21.08.2008

vahşi doğanın çağrısı

jack london

sopa kimdeyse yasa odur. gönlü hoş edilmese bile, boyun eğilmesi gereken bir efendidir.

yaşamın doruğunu belirleyen ve ötesinde başka yücelik bulunmayan bir büyük kendinden geçme vardır. ve yine yaşamın öylesine bir çelişkisi vardır ki, bu kendinden geçme, bireyin en yaşam dolu olduğu bir anda, yaşadığını tamamen unutmasıyla gerçekleşir. bu kendini kaybediş, bu yaşamı unutuş, benliğinden sıyrılıp bir alev tabakasına dalan sanatçıda; bombalanmış bir alanda savaş çılgınlığına kapılan ve düşmana aman tanımayan askerde görülür.
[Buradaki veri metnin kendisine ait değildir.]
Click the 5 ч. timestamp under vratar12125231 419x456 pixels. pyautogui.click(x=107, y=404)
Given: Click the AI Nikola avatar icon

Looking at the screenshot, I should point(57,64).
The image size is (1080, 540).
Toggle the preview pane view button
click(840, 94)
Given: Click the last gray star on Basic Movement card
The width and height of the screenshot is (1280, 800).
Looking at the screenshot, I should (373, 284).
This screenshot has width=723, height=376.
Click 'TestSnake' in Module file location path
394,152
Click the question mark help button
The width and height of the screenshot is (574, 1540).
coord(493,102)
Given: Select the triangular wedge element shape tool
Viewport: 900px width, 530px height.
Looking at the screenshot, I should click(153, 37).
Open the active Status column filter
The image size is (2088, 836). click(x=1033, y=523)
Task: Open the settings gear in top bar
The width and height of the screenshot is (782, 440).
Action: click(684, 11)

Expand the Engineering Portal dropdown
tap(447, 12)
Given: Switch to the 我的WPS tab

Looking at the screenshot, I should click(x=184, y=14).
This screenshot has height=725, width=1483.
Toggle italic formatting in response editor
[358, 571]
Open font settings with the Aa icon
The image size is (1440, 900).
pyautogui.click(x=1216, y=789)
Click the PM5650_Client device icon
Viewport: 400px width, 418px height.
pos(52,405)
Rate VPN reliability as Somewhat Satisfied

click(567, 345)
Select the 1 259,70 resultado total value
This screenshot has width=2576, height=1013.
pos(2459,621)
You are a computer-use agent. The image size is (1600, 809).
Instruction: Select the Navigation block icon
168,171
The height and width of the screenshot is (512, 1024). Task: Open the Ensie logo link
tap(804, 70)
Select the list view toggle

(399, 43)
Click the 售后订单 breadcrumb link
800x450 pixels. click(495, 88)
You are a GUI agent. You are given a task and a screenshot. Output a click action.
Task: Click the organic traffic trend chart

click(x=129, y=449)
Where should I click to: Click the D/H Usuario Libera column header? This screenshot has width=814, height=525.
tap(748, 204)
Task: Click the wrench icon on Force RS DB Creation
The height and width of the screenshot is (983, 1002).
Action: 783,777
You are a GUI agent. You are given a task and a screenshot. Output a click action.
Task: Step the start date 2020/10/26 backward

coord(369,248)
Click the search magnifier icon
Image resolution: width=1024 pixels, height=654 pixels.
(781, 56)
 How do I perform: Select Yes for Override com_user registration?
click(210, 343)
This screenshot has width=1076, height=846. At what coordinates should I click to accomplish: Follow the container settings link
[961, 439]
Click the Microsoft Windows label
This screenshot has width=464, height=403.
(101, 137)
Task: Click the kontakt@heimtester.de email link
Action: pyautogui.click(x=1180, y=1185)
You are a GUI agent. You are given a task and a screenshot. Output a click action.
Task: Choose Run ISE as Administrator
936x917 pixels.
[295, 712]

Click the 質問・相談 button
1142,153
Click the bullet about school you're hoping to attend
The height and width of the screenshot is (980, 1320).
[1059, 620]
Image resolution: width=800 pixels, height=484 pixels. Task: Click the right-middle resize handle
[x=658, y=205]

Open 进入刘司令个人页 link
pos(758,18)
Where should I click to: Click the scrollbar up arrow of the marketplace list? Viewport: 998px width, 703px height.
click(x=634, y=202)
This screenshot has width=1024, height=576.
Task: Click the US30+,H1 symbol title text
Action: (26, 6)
vahşi dünyanın bir sabrı vardır. yorulmak, bıkmak nedir bilmeyen bir sabır. avının peşini bırakmayan bir sabır. yaşamın kendisi gibi ısrarlı, dirençli bir sabır, örümceği saatler ve saatler boyu ağında kımıldamadan tutan işte bu sabırdır. yılanı çöreklenip öyle oturtan bu sabırdır. panteri kurduğu pusuda bekleten bu sabırdır. bu sabır yaşamın sabrıdır. hem de tuhaf bir çelişkisi vardır. yaşam, hayat dolu varlıklara yine hayat dolu varlıkları avlamak için bu sabrı verir.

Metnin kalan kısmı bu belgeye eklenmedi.